(Records for locating described items)

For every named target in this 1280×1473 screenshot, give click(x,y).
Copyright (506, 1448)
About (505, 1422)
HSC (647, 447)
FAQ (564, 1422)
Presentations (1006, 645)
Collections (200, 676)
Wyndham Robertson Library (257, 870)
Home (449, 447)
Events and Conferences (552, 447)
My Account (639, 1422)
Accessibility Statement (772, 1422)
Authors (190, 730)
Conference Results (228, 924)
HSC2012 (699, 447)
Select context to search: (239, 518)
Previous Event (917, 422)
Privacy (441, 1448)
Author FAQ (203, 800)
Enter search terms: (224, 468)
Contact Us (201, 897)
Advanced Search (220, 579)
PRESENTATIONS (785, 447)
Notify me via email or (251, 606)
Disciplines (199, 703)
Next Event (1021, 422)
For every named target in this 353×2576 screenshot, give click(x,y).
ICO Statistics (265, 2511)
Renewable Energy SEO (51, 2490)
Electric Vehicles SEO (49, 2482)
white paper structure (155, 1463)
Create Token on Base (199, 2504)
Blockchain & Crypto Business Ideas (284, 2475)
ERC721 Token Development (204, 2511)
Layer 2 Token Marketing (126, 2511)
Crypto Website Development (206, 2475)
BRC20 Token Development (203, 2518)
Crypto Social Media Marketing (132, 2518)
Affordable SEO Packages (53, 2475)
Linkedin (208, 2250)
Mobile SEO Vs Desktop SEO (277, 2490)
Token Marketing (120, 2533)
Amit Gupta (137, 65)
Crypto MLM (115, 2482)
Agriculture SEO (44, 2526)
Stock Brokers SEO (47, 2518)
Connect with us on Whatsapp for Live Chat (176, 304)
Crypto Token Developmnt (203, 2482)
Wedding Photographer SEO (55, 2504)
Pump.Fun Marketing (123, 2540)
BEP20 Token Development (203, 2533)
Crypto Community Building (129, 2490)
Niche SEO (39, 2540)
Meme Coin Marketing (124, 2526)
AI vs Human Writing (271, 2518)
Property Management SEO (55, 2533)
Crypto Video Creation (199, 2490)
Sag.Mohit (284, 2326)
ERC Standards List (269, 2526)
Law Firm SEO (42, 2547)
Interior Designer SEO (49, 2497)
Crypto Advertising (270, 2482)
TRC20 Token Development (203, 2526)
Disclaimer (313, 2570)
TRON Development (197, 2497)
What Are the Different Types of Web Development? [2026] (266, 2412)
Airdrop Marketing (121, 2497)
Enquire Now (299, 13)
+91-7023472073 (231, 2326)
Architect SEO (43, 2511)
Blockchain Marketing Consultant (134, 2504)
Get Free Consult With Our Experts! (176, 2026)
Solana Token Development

Aim:
Express each line of the data above as a JSON list of strings, one string per line, leaving out any blank lines.

Correct response:
[
  "For every named target in this 1280×1473 screenshot, give click(x,y).",
  "Copyright (506, 1448)",
  "About (505, 1422)",
  "HSC (647, 447)",
  "FAQ (564, 1422)",
  "Presentations (1006, 645)",
  "Collections (200, 676)",
  "Wyndham Robertson Library (257, 870)",
  "Home (449, 447)",
  "Events and Conferences (552, 447)",
  "My Account (639, 1422)",
  "Accessibility Statement (772, 1422)",
  "Authors (190, 730)",
  "Conference Results (228, 924)",
  "HSC2012 (699, 447)",
  "Select context to search: (239, 518)",
  "Previous Event (917, 422)",
  "Privacy (441, 1448)",
  "Author FAQ (203, 800)",
  "Enter search terms: (224, 468)",
  "Contact Us (201, 897)",
  "Advanced Search (220, 579)",
  "PRESENTATIONS (785, 447)",
  "Notify me via email or (251, 606)",
  "Disciplines (199, 703)",
  "Next Event (1021, 422)",
  "For every named target in this 353×2576 screenshot, give click(x,y).",
  "ICO Statistics (265, 2511)",
  "Renewable Energy SEO (51, 2490)",
  "Electric Vehicles SEO (49, 2482)",
  "white paper structure (155, 1463)",
  "Create Token on Base (199, 2504)",
  "Blockchain & Crypto Business Ideas (284, 2475)",
  "ERC721 Token Development (204, 2511)",
  "Layer 2 Token Marketing (126, 2511)",
  "Crypto Website Development (206, 2475)",
  "BRC20 Token Development (203, 2518)",
  "Crypto Social Media Marketing (132, 2518)",
  "Affordable SEO Packages (53, 2475)",
  "Linkedin (208, 2250)",
  "Mobile SEO Vs Desktop SEO (277, 2490)",
  "Token Marketing (120, 2533)",
  "Amit Gupta (137, 65)",
  "Crypto MLM (115, 2482)",
  "Agriculture SEO (44, 2526)",
  "Stock Brokers SEO (47, 2518)",
  "Connect with us on Whatsapp for Live Chat (176, 304)",
  "Crypto Token Developmnt (203, 2482)",
  "Wedding Photographer SEO (55, 2504)",
  "Pump.Fun Marketing (123, 2540)",
  "BEP20 Token Development (203, 2533)",
  "Crypto Community Building (129, 2490)",
  "Niche SEO (39, 2540)",
  "Meme Coin Marketing (124, 2526)",
  "AI vs Human Writing (271, 2518)",
  "Property Management SEO (55, 2533)",
  "Crypto Video Creation (199, 2490)",
  "Sag.Mohit (284, 2326)",
  "ERC Standards List (269, 2526)",
  "Law Firm SEO (42, 2547)",
  "Interior Designer SEO (49, 2497)",
  "Crypto Advertising (270, 2482)",
  "TRC20 Token Development (203, 2526)",
  "Disclaimer (313, 2570)",
  "TRON Development (197, 2497)",
  "What Are the Different Types of Web Development? [2026] (266, 2412)",
  "Airdrop Marketing (121, 2497)",
  "Enquire Now (299, 13)",
  "+91-7023472073 (231, 2326)",
  "Architect SEO (43, 2511)",
  "Blockchain Marketing Consultant (134, 2504)",
  "Get Free Consult With Our Experts! (176, 2026)",
  "Solana Token Development"
]